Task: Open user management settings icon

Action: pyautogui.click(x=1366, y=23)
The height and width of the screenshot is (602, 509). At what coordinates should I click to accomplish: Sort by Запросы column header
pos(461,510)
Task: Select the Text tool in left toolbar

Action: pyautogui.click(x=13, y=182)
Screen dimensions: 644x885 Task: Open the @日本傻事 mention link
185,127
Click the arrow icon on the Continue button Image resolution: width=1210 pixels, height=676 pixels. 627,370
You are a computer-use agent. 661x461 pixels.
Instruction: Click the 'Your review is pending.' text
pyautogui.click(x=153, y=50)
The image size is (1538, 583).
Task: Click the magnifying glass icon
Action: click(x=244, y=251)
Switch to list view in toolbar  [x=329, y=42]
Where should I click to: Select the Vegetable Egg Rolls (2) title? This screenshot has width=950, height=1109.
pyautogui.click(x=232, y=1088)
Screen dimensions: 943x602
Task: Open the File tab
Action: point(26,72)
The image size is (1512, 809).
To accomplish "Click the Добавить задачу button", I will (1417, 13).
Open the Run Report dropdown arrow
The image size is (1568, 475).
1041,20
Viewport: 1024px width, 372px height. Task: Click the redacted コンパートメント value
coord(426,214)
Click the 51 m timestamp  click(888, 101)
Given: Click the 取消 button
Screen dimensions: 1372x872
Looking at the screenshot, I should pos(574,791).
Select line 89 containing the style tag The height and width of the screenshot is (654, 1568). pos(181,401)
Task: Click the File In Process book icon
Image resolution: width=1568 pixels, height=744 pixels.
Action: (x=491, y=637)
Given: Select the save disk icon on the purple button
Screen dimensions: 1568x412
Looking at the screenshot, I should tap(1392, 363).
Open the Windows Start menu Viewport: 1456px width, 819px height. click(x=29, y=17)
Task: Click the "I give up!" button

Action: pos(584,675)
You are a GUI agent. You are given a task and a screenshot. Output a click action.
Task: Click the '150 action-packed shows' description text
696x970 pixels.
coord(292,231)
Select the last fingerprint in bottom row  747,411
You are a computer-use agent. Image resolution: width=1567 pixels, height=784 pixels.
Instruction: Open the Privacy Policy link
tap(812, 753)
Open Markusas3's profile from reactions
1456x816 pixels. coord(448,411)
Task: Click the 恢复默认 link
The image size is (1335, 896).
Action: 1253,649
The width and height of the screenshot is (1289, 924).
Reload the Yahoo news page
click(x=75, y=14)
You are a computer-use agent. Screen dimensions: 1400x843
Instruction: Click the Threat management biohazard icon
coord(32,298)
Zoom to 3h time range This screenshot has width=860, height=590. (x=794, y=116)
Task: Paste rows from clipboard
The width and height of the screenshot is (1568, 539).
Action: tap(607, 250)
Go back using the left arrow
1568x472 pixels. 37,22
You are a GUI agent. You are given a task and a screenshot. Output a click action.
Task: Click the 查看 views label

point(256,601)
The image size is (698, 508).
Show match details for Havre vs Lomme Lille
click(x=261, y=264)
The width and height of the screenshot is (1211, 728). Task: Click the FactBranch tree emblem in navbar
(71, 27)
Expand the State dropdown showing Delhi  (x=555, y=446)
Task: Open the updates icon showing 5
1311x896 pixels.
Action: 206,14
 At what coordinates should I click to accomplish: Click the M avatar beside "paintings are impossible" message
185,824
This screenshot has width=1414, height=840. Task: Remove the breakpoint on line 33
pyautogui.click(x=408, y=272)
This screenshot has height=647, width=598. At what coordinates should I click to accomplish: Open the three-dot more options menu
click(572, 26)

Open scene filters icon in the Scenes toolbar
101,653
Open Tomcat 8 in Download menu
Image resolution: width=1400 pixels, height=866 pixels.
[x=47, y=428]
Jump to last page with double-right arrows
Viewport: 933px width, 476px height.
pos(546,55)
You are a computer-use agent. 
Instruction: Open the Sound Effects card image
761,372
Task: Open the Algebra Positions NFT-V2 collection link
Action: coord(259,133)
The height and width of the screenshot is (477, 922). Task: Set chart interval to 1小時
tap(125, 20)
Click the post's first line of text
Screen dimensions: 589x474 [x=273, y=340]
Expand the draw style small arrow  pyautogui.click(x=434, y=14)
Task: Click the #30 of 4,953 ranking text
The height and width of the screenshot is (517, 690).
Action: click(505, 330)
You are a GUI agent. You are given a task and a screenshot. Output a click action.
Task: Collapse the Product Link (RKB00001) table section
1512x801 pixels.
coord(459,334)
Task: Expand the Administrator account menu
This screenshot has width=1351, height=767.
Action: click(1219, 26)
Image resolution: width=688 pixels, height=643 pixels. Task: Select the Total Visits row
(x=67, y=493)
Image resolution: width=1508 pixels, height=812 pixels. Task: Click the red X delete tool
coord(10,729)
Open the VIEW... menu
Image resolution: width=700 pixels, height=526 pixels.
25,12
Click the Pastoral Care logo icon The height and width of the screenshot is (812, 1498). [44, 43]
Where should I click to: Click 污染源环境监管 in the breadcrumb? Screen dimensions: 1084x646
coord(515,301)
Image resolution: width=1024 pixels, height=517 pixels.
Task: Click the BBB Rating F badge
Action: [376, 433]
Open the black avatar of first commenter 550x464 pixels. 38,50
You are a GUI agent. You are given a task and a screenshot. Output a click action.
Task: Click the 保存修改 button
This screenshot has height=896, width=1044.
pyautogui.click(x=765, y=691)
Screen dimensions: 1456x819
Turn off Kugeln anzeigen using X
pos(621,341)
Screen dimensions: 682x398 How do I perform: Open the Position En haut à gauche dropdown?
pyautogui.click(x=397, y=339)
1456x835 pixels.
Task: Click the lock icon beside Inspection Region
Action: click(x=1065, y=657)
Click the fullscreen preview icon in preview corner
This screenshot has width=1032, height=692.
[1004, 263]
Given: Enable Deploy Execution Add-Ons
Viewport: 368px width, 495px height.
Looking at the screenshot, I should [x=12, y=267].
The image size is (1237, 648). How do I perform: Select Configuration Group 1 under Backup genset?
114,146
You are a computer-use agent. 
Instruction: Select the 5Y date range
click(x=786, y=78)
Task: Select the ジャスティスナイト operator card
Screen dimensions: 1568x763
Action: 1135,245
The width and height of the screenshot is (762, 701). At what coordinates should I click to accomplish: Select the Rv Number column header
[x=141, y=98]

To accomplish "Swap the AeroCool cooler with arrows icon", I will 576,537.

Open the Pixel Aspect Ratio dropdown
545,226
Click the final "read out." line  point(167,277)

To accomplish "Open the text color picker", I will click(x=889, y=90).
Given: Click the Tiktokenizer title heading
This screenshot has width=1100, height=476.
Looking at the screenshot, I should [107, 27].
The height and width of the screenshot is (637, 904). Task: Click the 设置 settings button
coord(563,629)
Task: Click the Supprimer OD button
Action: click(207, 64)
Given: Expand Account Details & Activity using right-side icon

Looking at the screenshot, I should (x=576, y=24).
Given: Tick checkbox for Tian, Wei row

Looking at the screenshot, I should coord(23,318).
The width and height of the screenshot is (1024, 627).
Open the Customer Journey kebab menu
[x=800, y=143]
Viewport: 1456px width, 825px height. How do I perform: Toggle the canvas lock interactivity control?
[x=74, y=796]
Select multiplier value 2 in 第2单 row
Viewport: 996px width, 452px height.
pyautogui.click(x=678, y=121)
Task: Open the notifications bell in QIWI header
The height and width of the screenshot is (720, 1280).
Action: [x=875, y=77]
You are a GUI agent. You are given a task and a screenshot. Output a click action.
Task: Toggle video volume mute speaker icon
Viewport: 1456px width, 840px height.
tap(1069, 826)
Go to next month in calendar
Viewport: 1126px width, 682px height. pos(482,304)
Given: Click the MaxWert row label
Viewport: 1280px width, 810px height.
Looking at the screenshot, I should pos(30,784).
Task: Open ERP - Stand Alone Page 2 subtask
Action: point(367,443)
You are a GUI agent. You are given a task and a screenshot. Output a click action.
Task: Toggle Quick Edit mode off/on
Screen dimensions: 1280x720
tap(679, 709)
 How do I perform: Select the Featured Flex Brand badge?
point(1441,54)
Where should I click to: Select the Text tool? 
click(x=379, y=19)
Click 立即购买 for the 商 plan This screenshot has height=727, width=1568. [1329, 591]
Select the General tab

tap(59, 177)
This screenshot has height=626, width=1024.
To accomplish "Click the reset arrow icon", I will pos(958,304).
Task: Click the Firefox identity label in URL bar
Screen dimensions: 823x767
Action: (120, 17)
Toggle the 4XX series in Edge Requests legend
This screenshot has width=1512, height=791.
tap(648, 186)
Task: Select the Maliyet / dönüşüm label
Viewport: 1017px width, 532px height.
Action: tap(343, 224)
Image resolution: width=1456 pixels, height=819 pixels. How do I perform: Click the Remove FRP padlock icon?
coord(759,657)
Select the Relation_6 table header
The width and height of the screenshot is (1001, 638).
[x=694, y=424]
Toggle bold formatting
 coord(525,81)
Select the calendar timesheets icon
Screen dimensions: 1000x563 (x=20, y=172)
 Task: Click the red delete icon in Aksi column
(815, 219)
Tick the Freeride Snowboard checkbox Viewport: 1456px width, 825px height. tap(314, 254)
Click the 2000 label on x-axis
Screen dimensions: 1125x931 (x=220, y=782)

□ □ □ □ □

» **What is expected**
Transcribe the entries above without any change, everything from the line that contains "Given: Select the" down to the line that contains "Action: pos(584,675)", with both of those lines included.

» **Completed exercise**
Given: Select the save disk icon on the purple button
Screen dimensions: 1568x412
Looking at the screenshot, I should tap(1392, 363).
Open the Windows Start menu Viewport: 1456px width, 819px height. click(x=29, y=17)
Task: Click the "I give up!" button

Action: pos(584,675)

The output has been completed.